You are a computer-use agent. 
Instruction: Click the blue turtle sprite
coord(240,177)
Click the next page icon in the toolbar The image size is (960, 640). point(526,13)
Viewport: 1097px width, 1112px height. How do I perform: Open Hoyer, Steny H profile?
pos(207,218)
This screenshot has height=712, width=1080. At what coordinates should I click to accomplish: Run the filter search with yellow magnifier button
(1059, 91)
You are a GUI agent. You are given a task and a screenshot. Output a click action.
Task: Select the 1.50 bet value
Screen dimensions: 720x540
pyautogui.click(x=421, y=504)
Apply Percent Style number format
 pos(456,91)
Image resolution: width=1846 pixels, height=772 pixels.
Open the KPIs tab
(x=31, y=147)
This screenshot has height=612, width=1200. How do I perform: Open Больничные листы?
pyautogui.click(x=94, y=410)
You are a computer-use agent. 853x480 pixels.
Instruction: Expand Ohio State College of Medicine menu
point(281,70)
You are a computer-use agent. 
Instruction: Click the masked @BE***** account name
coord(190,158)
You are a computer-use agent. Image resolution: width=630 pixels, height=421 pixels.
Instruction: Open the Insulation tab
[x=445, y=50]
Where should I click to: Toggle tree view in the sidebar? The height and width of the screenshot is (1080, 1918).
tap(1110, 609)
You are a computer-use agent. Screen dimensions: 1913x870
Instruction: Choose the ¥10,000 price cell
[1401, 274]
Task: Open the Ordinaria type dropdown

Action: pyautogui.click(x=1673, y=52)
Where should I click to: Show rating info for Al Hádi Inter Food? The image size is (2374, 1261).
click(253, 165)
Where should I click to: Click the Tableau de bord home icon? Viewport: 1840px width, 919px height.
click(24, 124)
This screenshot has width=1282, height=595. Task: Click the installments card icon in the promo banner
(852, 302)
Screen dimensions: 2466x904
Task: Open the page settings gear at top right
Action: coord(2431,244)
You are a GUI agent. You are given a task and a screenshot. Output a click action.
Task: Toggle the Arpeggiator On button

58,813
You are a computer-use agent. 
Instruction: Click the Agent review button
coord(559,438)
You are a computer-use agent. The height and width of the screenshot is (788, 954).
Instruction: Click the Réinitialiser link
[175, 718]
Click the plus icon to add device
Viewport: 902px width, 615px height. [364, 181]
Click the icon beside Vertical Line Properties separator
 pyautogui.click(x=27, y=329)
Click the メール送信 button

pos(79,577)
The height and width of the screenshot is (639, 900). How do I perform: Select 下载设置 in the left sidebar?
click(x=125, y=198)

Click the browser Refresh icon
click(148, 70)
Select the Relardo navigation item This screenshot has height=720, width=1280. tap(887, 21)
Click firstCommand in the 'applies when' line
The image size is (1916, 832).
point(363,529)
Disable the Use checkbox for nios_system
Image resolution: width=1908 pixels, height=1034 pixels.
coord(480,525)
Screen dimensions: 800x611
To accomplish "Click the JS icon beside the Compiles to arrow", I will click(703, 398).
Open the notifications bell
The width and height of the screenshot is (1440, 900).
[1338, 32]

───

Prompt »
Return the entries above unchanged, starting at the first line and stopping after the line with "Click the next".

Answer space »
You are a computer-use agent. 
Instruction: Click the blue turtle sprite
coord(240,177)
Click the next page icon in the toolbar The image size is (960, 640). point(526,13)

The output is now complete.